On to ideas about generalized senses. If your question was not about this concept, quit now! I'm going to continue on from a previous answer, using synaesthesia as my proof of concept. Synaesthesia, while clearly a brain disorder, shows that it is possible for nerve impulses collected by one sensory organ to be received and interpreted by a brain structure not normally associated with that organ. Tongue to visual cortex, touch to auditory center of the brain.
Further, research seems to indicate that we should not think of visual signals as being transmitted to the visual center and ending there. The analogy of circuits wired to computer chips only goes so far and breaks down in this case. Signals picked up by your optic nerve and sent to the brain arrive at the visual center, but leak out and those signals are "seen" by many other areas of the brain.
For an example right on the nose, consider an experiment where the researchers created an electrode array 140x140 connected to a camera. The electrode is placed on the tongue of a blind subject. The image seen by the camera is transmitted to the electrode array. The result after some training is sight! Albeit shadowy and low (140x140) resolution, subjects were indeed able to see using their taste organ.
Now, however, is where my concept breaks down. Human sight, as noted above, is really much more about image processing in real time, and that work is done, not by a general purpose "computer" but by a purpose built processor. It does not appear that we see by running the "sight" software in our general purpose computer brain. Rather, we see with the "hard wired graphics card" visual center of our brain and even the signals received via the tongue in the above experiment must be received by and processed by the visual center for us to see an image. and that center is a physical structure that cannot, apparently, be augmented in any way other than physical rewiring.
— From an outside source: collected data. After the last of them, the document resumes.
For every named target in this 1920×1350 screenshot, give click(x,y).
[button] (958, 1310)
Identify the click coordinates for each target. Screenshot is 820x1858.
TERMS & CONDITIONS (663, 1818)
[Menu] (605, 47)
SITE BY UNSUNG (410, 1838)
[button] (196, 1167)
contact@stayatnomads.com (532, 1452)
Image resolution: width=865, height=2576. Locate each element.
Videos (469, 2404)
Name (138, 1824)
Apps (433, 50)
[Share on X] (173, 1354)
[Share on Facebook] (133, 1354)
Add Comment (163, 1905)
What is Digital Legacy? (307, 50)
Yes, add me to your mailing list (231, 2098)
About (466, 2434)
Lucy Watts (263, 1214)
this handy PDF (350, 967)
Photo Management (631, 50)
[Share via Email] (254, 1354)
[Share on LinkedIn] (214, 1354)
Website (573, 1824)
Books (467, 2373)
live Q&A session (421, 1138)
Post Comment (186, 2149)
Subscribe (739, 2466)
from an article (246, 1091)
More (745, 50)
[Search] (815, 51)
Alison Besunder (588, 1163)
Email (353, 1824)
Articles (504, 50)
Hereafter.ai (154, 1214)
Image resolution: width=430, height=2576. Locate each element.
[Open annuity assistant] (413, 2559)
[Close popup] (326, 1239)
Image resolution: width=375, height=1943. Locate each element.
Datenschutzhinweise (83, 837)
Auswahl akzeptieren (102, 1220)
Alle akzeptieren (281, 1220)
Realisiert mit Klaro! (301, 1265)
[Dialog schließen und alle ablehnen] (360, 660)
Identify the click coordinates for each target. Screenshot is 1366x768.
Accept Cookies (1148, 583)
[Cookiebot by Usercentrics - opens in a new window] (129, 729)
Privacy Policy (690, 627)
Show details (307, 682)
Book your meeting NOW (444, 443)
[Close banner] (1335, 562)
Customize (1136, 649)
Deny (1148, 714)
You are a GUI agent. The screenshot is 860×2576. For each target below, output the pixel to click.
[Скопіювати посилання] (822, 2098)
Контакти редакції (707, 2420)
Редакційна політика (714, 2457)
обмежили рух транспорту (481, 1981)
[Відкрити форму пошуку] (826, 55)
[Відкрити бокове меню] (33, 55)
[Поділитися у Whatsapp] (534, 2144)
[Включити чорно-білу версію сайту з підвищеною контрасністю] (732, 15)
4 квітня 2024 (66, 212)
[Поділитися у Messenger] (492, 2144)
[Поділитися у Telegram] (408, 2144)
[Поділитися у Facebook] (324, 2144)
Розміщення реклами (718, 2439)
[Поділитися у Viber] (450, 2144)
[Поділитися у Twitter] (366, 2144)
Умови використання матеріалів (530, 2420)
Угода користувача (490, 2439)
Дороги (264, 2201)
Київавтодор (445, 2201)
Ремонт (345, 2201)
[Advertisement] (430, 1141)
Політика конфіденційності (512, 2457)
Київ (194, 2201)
So, I think I must agree with others and say, its not possible to dedicate more processing power to the actual brain apparatus of 'seeing' or 'hearing' or 'touching'. These structures are too highly specialized to be amenable to enhancement by the addition of more generalized "processing power". You will see only as well as your visual structure in your brain will allow, and allocating part of your visual structure to process taste will only make you blind, it will not make you a connoisseur of fine cuisine, although kale may now 'taste' blue.